# Data listing:

· · · ·

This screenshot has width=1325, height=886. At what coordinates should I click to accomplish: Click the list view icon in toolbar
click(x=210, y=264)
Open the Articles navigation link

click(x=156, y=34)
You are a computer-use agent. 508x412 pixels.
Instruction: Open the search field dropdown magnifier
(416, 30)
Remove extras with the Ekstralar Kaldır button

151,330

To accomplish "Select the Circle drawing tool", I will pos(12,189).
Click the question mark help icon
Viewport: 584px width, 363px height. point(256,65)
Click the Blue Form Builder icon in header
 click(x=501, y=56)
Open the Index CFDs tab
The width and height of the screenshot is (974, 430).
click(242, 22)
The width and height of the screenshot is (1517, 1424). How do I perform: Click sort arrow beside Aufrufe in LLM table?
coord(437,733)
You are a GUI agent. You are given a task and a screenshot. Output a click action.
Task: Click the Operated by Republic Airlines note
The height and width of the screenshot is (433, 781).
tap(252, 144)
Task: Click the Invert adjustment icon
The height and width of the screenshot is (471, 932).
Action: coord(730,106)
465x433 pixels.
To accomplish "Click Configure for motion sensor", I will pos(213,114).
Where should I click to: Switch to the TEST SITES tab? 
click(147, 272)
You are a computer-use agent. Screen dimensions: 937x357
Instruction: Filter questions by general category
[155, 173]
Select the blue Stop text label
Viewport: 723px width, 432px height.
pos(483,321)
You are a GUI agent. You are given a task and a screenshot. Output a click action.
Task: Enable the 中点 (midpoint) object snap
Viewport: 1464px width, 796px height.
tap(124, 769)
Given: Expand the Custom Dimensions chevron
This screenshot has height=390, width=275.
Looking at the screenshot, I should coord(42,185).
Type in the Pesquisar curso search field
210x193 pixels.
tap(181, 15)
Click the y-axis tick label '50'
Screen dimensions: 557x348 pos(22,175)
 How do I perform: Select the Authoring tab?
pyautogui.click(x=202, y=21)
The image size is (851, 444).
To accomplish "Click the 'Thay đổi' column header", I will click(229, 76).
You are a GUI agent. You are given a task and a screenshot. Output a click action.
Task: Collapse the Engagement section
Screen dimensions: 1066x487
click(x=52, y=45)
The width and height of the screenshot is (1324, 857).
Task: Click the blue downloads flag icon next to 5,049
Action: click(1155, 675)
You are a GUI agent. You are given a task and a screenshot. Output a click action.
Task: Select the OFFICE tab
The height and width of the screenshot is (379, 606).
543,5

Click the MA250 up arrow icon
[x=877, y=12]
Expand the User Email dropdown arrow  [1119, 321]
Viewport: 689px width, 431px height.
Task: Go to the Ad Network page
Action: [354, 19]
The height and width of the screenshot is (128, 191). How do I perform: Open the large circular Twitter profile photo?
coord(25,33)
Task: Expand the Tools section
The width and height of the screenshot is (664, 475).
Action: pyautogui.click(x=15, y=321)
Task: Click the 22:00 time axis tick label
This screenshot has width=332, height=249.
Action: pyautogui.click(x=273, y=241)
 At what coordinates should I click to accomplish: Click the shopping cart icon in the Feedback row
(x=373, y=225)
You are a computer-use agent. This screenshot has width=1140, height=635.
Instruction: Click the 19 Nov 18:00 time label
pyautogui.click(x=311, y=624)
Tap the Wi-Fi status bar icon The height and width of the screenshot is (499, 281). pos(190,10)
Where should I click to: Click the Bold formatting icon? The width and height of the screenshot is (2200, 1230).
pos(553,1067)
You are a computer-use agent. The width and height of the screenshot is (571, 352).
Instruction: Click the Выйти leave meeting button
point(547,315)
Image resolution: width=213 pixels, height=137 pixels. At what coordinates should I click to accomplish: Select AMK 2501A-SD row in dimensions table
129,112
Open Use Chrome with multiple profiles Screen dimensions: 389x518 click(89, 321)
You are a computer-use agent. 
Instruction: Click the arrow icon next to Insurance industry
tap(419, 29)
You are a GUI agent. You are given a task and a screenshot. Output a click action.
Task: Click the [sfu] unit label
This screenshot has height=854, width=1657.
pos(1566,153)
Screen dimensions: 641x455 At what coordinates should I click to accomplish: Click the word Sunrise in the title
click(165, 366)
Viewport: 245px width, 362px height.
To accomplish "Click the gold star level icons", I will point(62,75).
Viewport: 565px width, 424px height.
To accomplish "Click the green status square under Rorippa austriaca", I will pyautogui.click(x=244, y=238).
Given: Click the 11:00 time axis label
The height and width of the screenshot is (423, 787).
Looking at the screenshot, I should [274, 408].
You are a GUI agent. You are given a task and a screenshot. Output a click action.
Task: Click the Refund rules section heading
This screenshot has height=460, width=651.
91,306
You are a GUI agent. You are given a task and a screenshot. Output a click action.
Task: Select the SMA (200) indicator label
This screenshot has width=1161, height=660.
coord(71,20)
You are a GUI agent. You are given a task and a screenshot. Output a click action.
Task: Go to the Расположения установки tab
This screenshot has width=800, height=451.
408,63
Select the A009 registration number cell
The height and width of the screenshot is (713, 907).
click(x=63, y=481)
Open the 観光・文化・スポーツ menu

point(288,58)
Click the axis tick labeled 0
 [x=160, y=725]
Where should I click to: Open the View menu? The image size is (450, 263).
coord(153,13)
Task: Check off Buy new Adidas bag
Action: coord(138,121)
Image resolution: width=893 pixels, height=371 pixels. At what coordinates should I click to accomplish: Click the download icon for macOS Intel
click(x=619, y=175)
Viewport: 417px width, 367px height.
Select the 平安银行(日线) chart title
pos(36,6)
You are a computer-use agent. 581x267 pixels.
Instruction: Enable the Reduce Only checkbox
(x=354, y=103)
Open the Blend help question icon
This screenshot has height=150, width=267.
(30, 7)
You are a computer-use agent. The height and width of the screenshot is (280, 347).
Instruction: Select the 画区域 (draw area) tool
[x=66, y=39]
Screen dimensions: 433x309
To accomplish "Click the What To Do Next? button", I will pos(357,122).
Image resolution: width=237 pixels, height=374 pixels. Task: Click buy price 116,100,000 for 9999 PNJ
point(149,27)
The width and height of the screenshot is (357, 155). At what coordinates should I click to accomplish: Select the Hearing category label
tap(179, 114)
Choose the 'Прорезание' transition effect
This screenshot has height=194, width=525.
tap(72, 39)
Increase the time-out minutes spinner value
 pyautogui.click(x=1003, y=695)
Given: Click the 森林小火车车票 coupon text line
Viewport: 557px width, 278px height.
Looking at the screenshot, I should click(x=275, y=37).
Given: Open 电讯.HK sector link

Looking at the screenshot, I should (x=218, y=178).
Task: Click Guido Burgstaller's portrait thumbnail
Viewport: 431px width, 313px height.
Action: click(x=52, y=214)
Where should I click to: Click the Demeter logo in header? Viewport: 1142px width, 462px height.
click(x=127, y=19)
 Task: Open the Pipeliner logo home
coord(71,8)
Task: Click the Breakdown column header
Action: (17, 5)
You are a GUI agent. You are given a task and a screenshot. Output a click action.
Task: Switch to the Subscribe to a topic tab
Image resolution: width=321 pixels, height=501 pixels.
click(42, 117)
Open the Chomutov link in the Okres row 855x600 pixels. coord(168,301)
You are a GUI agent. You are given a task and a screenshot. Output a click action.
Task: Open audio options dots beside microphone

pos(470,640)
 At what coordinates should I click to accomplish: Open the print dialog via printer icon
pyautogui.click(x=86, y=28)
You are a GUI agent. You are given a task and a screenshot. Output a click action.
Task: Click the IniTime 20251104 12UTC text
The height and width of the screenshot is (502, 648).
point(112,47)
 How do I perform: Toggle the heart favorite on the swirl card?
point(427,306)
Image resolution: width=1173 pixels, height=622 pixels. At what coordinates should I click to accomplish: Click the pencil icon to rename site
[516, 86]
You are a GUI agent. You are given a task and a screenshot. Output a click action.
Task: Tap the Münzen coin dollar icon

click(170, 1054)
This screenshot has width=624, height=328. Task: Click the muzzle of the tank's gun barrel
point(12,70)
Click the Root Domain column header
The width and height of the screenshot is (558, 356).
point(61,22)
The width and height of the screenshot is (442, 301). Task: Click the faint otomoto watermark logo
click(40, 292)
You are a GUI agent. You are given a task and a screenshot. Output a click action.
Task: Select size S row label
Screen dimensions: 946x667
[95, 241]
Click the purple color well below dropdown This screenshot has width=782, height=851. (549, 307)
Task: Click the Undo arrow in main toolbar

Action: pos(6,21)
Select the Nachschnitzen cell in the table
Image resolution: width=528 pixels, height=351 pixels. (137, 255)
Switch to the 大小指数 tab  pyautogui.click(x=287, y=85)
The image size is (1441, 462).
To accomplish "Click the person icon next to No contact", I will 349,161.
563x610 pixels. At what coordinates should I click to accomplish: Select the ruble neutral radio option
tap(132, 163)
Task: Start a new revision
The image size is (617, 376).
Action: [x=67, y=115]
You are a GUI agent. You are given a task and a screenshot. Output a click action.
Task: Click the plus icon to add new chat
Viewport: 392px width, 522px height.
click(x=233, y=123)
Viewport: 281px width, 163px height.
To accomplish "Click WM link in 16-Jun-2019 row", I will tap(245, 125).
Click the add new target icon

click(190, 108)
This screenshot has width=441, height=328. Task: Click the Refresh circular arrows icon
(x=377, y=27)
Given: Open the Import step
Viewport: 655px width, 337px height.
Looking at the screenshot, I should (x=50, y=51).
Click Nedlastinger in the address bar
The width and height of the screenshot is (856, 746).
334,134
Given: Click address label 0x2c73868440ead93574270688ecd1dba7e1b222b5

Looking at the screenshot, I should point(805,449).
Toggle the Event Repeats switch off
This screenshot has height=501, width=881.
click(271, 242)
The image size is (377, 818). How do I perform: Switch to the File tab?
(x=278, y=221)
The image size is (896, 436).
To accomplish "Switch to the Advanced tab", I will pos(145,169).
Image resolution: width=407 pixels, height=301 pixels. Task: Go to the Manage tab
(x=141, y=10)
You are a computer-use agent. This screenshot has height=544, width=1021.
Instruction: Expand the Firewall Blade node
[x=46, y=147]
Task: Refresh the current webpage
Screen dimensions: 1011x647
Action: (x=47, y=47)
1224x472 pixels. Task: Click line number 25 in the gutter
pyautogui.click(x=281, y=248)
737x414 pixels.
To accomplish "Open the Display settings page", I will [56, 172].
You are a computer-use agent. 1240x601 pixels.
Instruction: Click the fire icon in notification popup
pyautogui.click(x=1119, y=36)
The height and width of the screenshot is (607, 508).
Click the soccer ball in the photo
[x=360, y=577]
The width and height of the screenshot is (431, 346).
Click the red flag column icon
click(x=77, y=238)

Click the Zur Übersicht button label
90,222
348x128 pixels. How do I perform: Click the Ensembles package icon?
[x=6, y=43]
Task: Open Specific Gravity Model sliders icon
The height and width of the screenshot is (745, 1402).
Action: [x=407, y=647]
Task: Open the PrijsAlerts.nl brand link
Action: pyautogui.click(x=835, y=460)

· · · ·

# Required work:
Reproduce, exactly and without additions, the run of lines from the start of the listing above to the line bearing "Type in the Pesquisar curso search field", inclusive.

# Answer area:
This screenshot has width=1325, height=886. At what coordinates should I click to accomplish: Click the list view icon in toolbar
click(x=210, y=264)
Open the Articles navigation link

click(x=156, y=34)
You are a computer-use agent. 508x412 pixels.
Instruction: Open the search field dropdown magnifier
(416, 30)
Remove extras with the Ekstralar Kaldır button

151,330

To accomplish "Select the Circle drawing tool", I will pos(12,189).
Click the question mark help icon
Viewport: 584px width, 363px height. point(256,65)
Click the Blue Form Builder icon in header
 click(x=501, y=56)
Open the Index CFDs tab
The width and height of the screenshot is (974, 430).
click(242, 22)
The width and height of the screenshot is (1517, 1424). How do I perform: Click sort arrow beside Aufrufe in LLM table?
coord(437,733)
You are a GUI agent. You are given a task and a screenshot. Output a click action.
Task: Click the Operated by Republic Airlines note
The height and width of the screenshot is (433, 781).
tap(252, 144)
Task: Click the Invert adjustment icon
The height and width of the screenshot is (471, 932).
Action: coord(730,106)
465x433 pixels.
To accomplish "Click Configure for motion sensor", I will pos(213,114).
Where should I click to: Switch to the TEST SITES tab? 
click(147, 272)
You are a computer-use agent. Screen dimensions: 937x357
Instruction: Filter questions by general category
[155, 173]
Select the blue Stop text label
Viewport: 723px width, 432px height.
pos(483,321)
You are a GUI agent. You are given a task and a screenshot. Output a click action.
Task: Enable the 中点 (midpoint) object snap
Viewport: 1464px width, 796px height.
tap(124, 769)
Given: Expand the Custom Dimensions chevron
This screenshot has height=390, width=275.
Looking at the screenshot, I should coord(42,185).
Type in the Pesquisar curso search field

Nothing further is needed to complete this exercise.